Collected data entries:
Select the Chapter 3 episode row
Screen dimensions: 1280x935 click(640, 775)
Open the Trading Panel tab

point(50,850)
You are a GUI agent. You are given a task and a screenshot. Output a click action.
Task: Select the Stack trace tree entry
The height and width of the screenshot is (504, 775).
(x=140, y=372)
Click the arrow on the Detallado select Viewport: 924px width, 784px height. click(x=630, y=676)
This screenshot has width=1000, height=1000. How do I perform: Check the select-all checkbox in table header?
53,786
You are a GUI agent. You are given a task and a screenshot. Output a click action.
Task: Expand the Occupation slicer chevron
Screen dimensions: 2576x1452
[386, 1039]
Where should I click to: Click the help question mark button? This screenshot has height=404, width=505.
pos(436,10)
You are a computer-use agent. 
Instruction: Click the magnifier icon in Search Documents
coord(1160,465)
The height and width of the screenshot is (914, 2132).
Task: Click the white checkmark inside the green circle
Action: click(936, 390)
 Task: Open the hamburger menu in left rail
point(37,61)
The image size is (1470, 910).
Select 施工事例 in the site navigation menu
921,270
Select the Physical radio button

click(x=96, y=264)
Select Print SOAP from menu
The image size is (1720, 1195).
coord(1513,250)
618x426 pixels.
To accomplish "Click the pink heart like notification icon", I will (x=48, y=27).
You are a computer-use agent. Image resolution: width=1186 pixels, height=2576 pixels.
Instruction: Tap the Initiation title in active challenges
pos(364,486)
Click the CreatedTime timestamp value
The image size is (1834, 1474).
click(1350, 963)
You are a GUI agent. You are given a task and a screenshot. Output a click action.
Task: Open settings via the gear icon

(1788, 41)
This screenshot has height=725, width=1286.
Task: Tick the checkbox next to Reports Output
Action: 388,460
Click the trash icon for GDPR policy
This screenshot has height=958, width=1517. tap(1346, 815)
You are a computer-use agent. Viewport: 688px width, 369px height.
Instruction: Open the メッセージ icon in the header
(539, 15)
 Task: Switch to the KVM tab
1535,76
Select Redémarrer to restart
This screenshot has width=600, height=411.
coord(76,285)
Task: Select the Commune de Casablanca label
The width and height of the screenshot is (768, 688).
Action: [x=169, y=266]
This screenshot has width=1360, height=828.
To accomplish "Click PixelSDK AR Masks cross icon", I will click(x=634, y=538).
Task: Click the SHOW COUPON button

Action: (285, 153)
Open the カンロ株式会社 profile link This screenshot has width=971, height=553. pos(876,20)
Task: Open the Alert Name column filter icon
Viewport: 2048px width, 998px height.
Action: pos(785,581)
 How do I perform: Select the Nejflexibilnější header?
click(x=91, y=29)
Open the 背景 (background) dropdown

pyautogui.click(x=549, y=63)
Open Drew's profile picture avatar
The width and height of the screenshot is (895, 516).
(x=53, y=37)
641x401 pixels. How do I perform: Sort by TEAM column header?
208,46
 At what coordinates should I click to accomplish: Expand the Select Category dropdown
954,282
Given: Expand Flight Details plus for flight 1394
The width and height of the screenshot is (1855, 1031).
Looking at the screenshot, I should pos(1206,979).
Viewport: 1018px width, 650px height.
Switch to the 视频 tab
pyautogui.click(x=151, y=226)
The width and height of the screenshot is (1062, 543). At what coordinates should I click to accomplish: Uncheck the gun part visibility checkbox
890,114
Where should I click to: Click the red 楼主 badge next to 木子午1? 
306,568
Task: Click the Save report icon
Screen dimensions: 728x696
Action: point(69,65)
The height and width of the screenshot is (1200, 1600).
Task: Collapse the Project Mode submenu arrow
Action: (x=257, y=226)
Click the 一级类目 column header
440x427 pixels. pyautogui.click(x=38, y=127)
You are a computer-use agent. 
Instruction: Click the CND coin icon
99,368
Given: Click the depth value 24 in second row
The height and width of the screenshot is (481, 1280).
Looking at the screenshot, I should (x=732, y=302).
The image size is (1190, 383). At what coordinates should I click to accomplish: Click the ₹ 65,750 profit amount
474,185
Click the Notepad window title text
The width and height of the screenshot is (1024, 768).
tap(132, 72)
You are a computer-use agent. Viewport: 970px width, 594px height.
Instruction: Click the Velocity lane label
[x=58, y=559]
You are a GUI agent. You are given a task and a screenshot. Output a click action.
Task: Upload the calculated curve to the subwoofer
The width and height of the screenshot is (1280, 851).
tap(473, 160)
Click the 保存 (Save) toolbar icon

▸ **What is being asked**
Once you find the string "Save" in a line of the records, copy that line.

▸ **Answer to this problem**
Task: Click the Save report icon
Click the 保存 (Save) toolbar icon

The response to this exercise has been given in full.